Given data ::
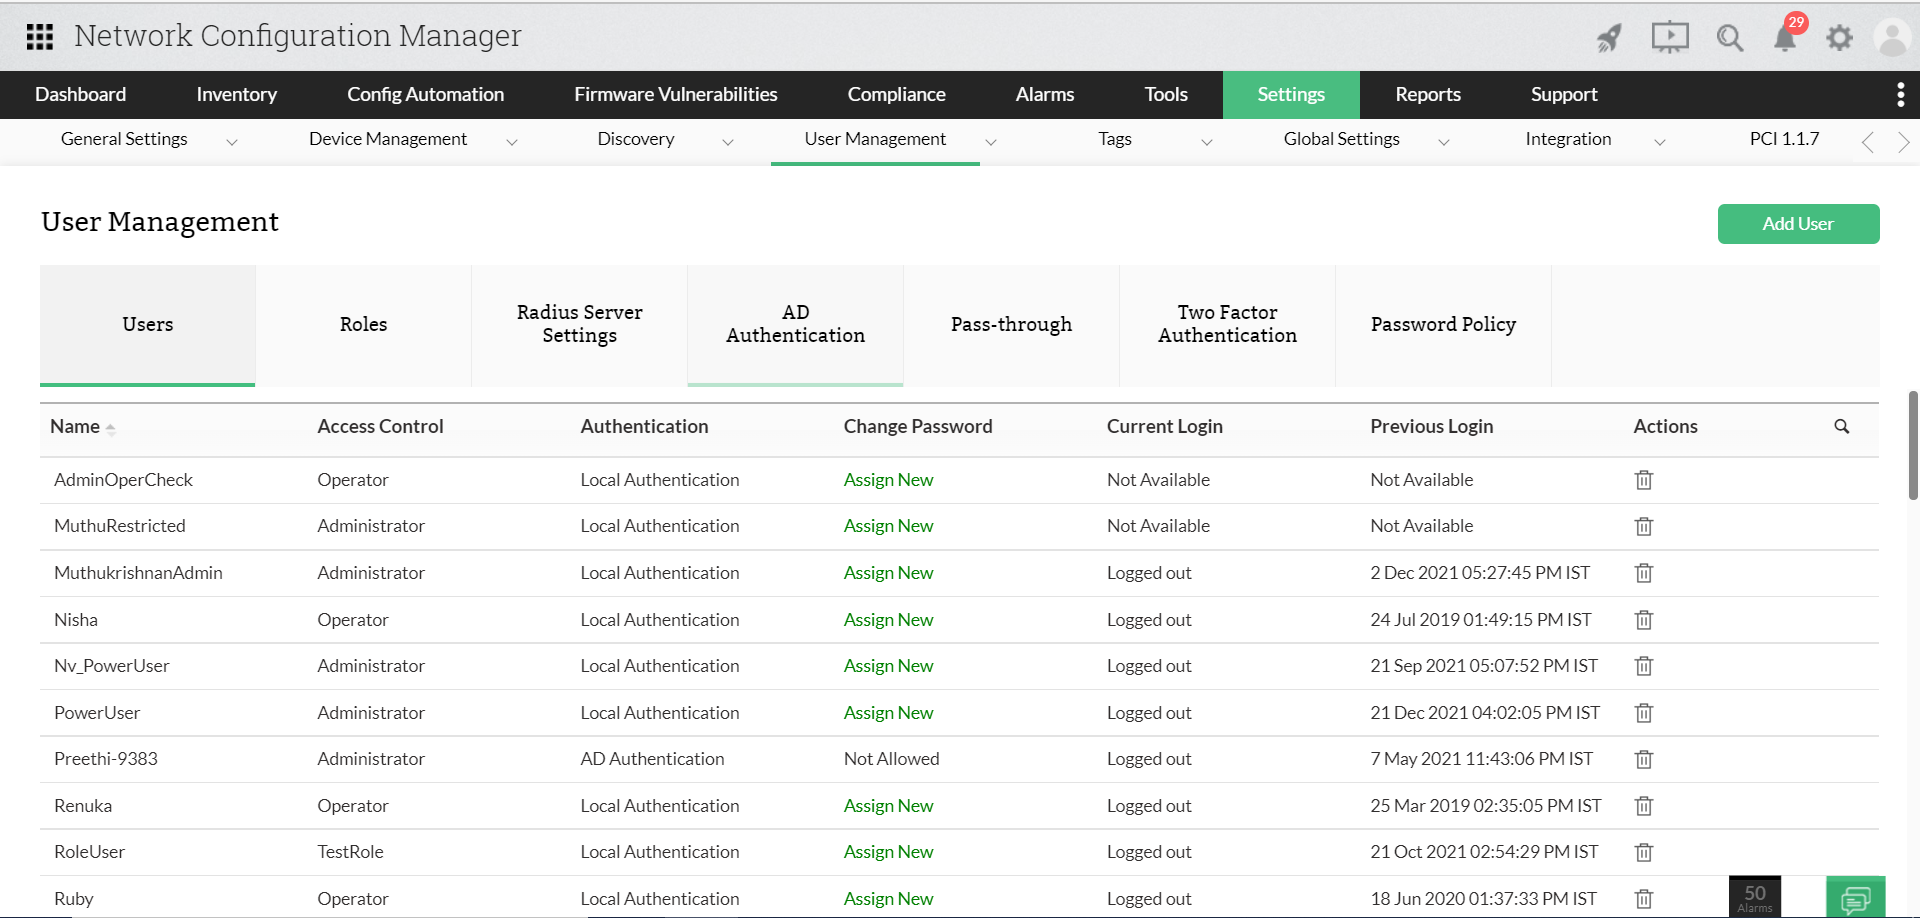The image size is (1920, 918).
Task: Expand the Global Settings dropdown arrow
Action: 1444,142
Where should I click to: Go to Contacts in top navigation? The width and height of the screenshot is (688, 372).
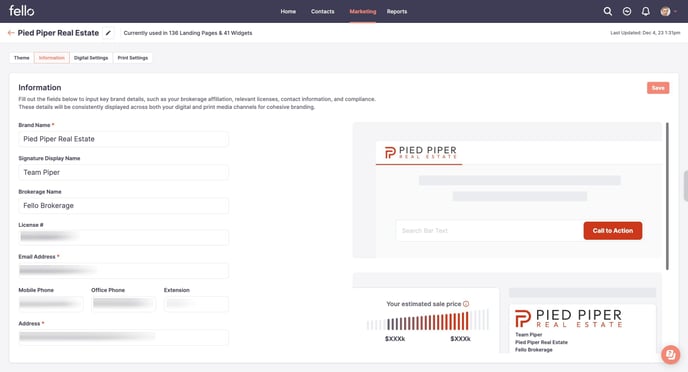pos(322,11)
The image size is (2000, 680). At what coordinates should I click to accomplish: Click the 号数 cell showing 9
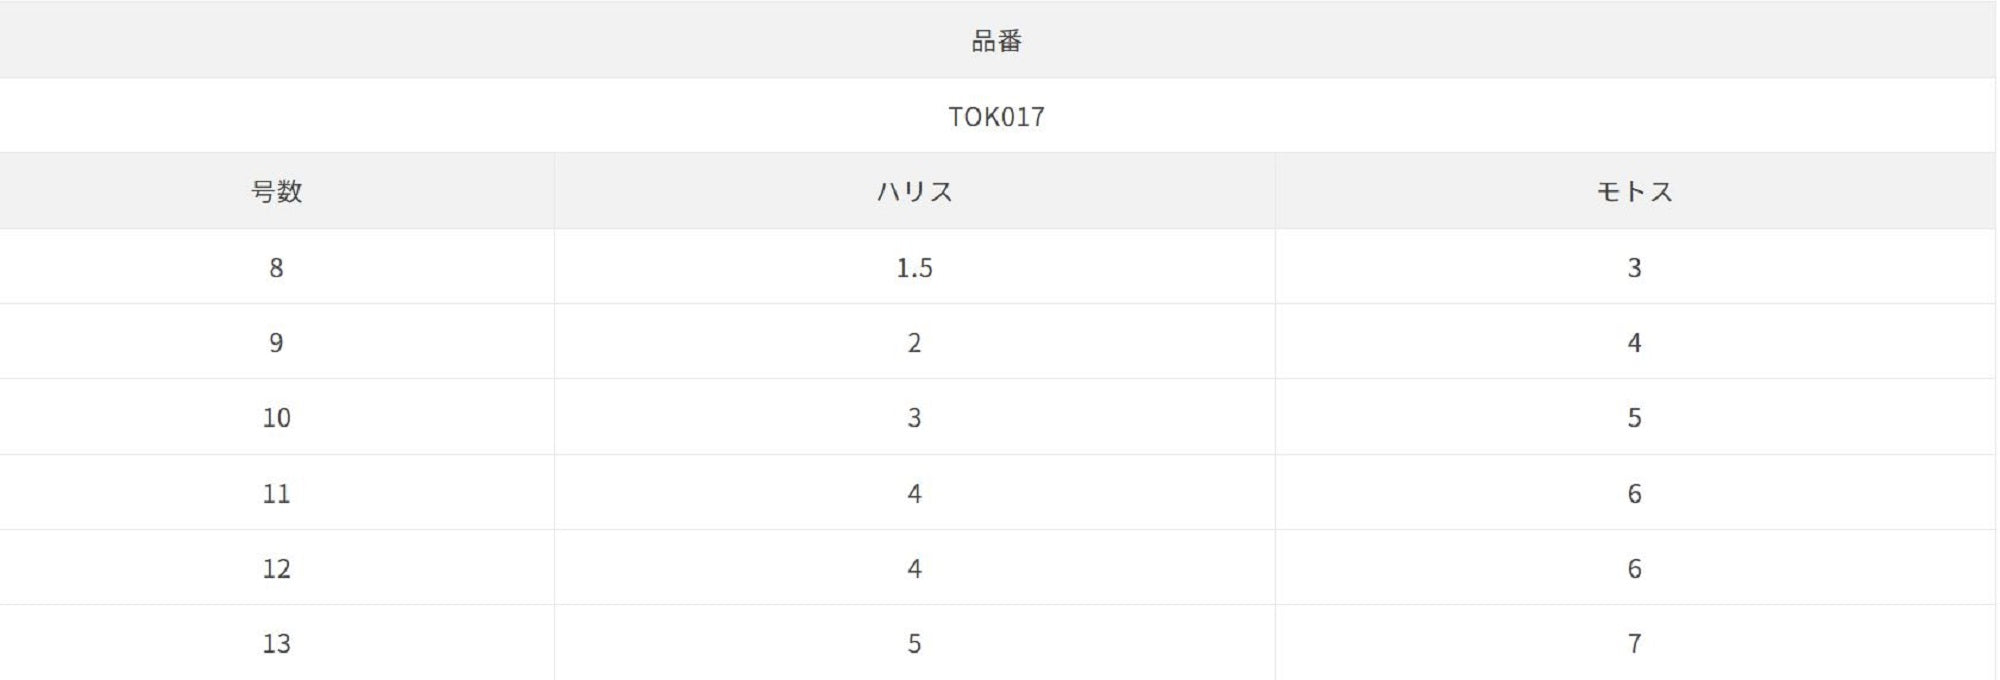click(x=276, y=343)
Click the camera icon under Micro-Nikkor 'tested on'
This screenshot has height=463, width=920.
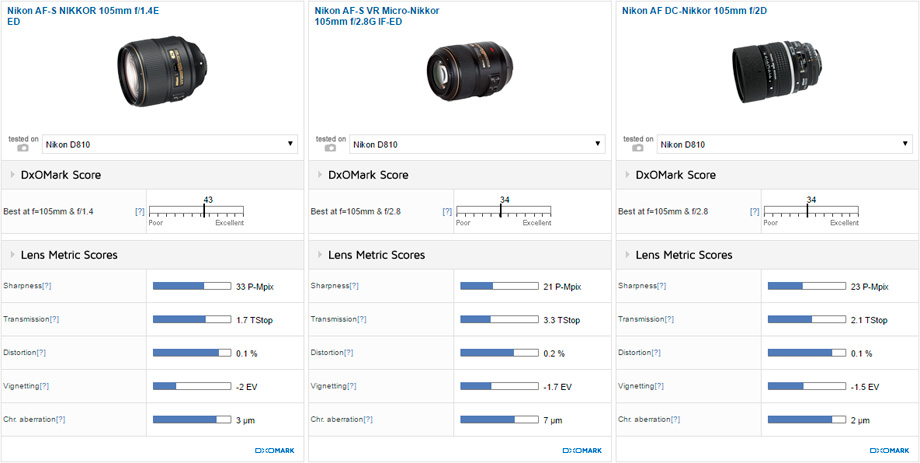(330, 148)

Problem statement ::
Give back exactly, and only, the lines from the one holding "Where should I" through the last line of the entries, with every picture omitted.

Output of the exercise ::
Where should I click to: Go to Contacts in top navigation? The width and height of the screenshot is (688, 372).
pos(322,11)
The image size is (2000, 680). At what coordinates should I click to accomplish: Click the 号数 cell showing 9
click(x=276, y=343)
Click the camera icon under Micro-Nikkor 'tested on'
This screenshot has height=463, width=920.
(330, 148)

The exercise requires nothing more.